__Problem statement__: Please show every line in the items that contains the string "badge". Case counts.

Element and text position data

══════════════════════════════

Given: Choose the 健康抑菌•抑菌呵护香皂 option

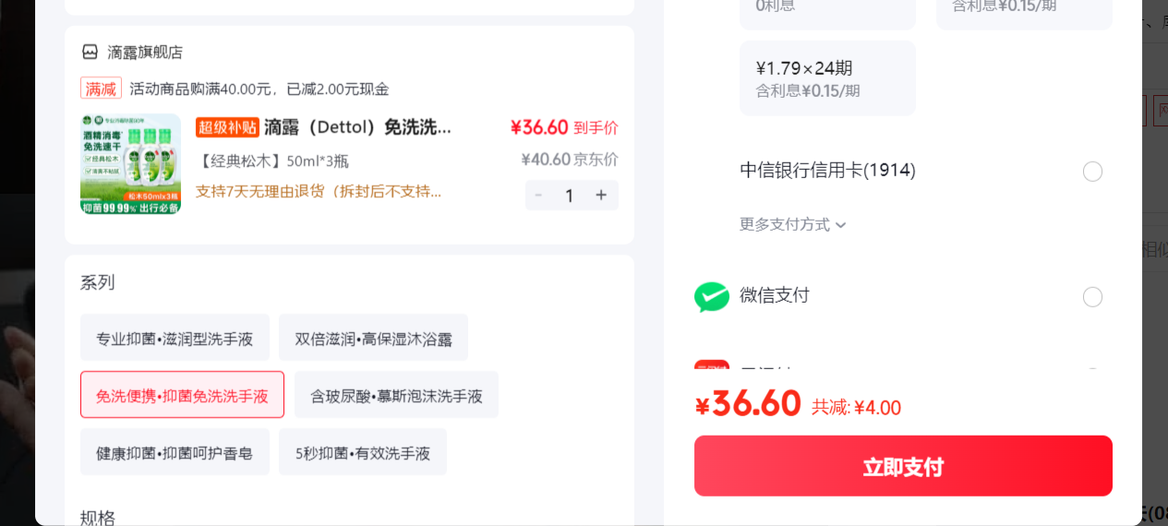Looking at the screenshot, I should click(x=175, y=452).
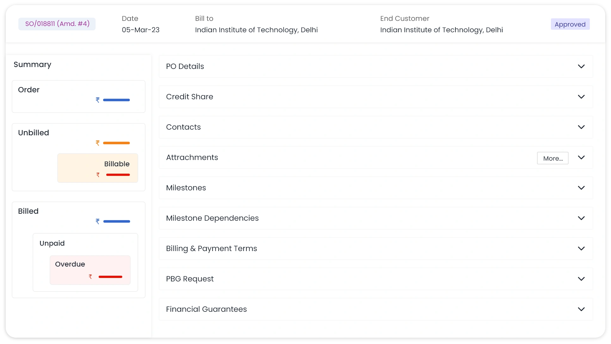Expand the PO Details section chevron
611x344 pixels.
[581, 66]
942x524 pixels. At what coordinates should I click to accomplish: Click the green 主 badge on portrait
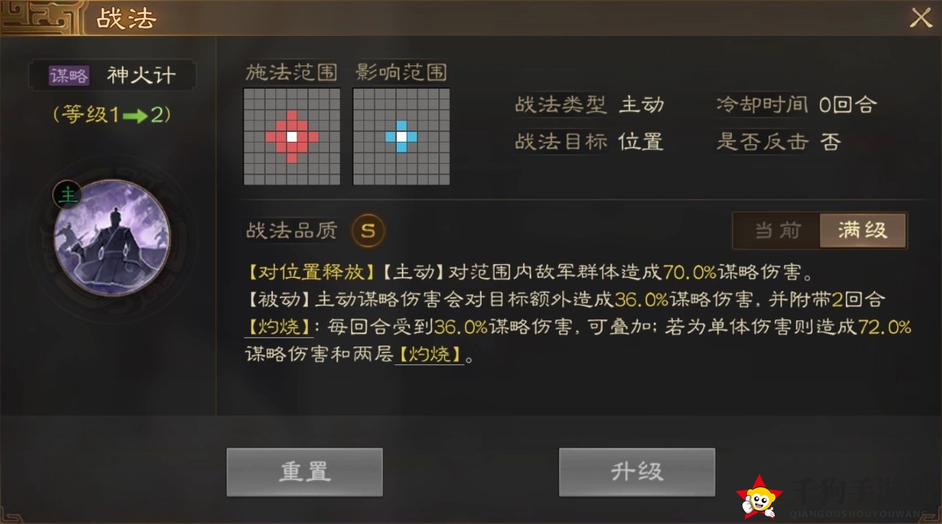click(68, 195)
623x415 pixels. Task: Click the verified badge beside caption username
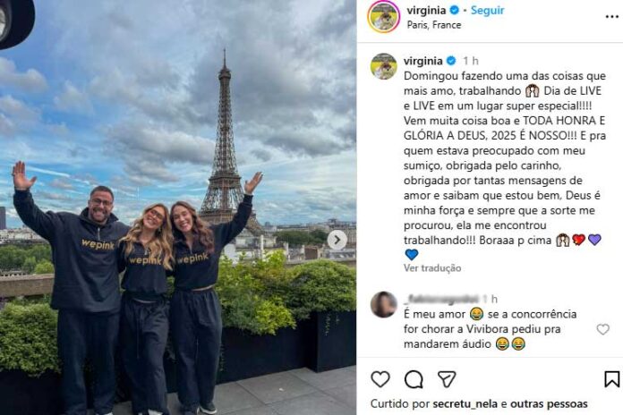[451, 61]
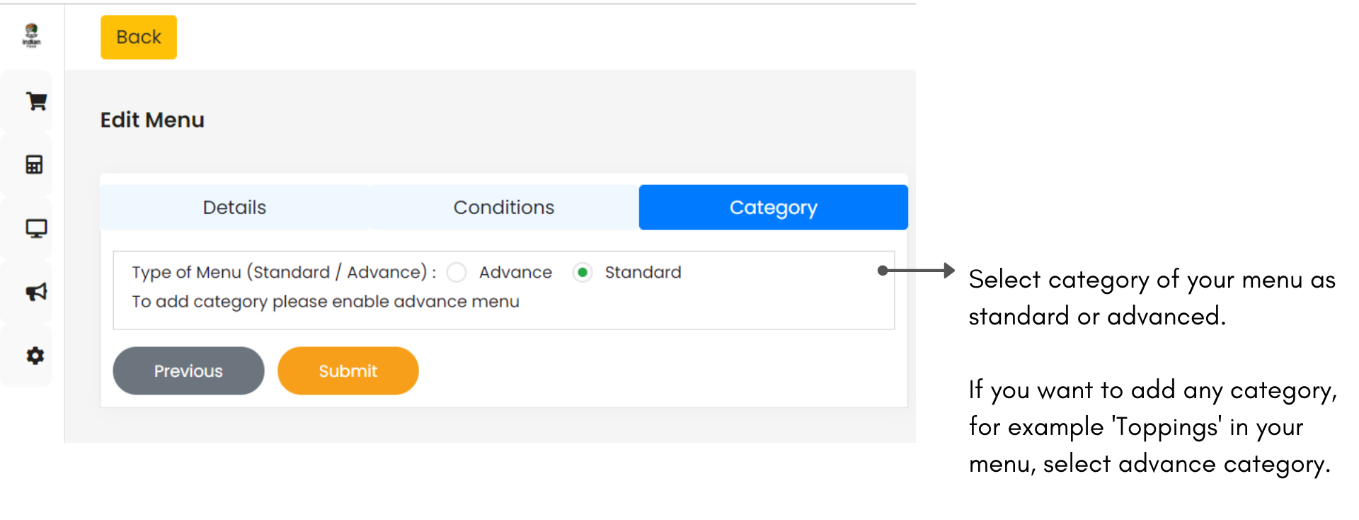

══════════════════════════════

__Result__:
942x524 pixels. At what coordinates should I click to accomplish: Click the green 主 badge on portrait
623x415 pixels. Task: Click the verified badge beside caption username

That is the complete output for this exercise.